* [What you are asked to do]: Copy the records below word for word, keeping every line the same.

◇ ◇ ◇

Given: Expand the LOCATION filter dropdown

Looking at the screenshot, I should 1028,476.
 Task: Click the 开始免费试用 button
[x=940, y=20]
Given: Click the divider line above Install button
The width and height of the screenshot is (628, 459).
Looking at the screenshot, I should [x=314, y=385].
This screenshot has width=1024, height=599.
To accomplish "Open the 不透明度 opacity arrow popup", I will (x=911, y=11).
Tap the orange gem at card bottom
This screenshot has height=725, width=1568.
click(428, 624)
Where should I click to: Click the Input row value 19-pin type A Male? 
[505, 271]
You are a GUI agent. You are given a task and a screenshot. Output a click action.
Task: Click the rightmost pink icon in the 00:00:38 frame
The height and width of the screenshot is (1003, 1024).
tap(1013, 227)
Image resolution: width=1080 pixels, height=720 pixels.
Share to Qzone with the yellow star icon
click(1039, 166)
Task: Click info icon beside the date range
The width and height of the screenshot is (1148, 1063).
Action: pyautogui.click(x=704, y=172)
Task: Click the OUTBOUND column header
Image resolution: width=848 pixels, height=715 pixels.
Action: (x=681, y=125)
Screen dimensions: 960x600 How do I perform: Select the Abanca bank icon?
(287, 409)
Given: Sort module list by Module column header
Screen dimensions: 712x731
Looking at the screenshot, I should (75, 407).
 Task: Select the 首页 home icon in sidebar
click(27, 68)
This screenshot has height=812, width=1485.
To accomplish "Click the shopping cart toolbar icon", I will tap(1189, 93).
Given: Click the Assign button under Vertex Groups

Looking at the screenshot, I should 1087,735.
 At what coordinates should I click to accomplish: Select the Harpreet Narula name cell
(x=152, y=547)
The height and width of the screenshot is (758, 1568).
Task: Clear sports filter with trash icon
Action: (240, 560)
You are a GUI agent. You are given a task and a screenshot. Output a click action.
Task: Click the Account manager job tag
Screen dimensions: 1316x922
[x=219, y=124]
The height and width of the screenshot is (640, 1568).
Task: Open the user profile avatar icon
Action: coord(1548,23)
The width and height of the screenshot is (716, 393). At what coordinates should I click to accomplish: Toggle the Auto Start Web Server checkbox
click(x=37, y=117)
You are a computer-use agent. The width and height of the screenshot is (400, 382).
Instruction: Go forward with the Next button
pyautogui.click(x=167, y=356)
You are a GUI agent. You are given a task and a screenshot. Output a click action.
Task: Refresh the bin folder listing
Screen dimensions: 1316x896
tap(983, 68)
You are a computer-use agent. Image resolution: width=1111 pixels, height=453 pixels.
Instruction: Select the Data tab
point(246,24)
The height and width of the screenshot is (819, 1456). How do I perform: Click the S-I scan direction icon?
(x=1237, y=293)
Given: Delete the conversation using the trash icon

◇ ◇ ◇

* [The output]:
Given: Expand the LOCATION filter dropdown

Looking at the screenshot, I should 1028,476.
 Task: Click the 开始免费试用 button
[x=940, y=20]
Given: Click the divider line above Install button
The width and height of the screenshot is (628, 459).
Looking at the screenshot, I should [x=314, y=385].
This screenshot has width=1024, height=599.
To accomplish "Open the 不透明度 opacity arrow popup", I will (x=911, y=11).
Tap the orange gem at card bottom
This screenshot has height=725, width=1568.
click(428, 624)
Where should I click to: Click the Input row value 19-pin type A Male? 
[505, 271]
You are a GUI agent. You are given a task and a screenshot. Output a click action.
Task: Click the rightmost pink icon in the 00:00:38 frame
The height and width of the screenshot is (1003, 1024).
tap(1013, 227)
Image resolution: width=1080 pixels, height=720 pixels.
Share to Qzone with the yellow star icon
click(1039, 166)
Task: Click info icon beside the date range
The width and height of the screenshot is (1148, 1063).
Action: pyautogui.click(x=704, y=172)
Task: Click the OUTBOUND column header
Image resolution: width=848 pixels, height=715 pixels.
Action: (x=681, y=125)
Screen dimensions: 960x600 How do I perform: Select the Abanca bank icon?
(287, 409)
Given: Sort module list by Module column header
Screen dimensions: 712x731
Looking at the screenshot, I should (75, 407).
 Task: Select the 首页 home icon in sidebar
click(27, 68)
This screenshot has height=812, width=1485.
To accomplish "Click the shopping cart toolbar icon", I will tap(1189, 93).
Given: Click the Assign button under Vertex Groups

Looking at the screenshot, I should 1087,735.
 At what coordinates should I click to accomplish: Select the Harpreet Narula name cell
(x=152, y=547)
The height and width of the screenshot is (758, 1568).
Task: Clear sports filter with trash icon
Action: (240, 560)
You are a GUI agent. You are given a task and a screenshot. Output a click action.
Task: Click the Account manager job tag
Screen dimensions: 1316x922
[x=219, y=124]
The height and width of the screenshot is (640, 1568).
Task: Open the user profile avatar icon
Action: coord(1548,23)
The width and height of the screenshot is (716, 393). At what coordinates should I click to accomplish: Toggle the Auto Start Web Server checkbox
click(x=37, y=117)
You are a computer-use agent. The width and height of the screenshot is (400, 382).
Instruction: Go forward with the Next button
pyautogui.click(x=167, y=356)
You are a GUI agent. You are given a task and a screenshot. Output a click action.
Task: Refresh the bin folder listing
Screen dimensions: 1316x896
tap(983, 68)
You are a computer-use agent. Image resolution: width=1111 pixels, height=453 pixels.
Instruction: Select the Data tab
point(246,24)
The height and width of the screenshot is (819, 1456). How do I perform: Click the S-I scan direction icon?
(x=1237, y=293)
Given: Delete the conversation using the trash icon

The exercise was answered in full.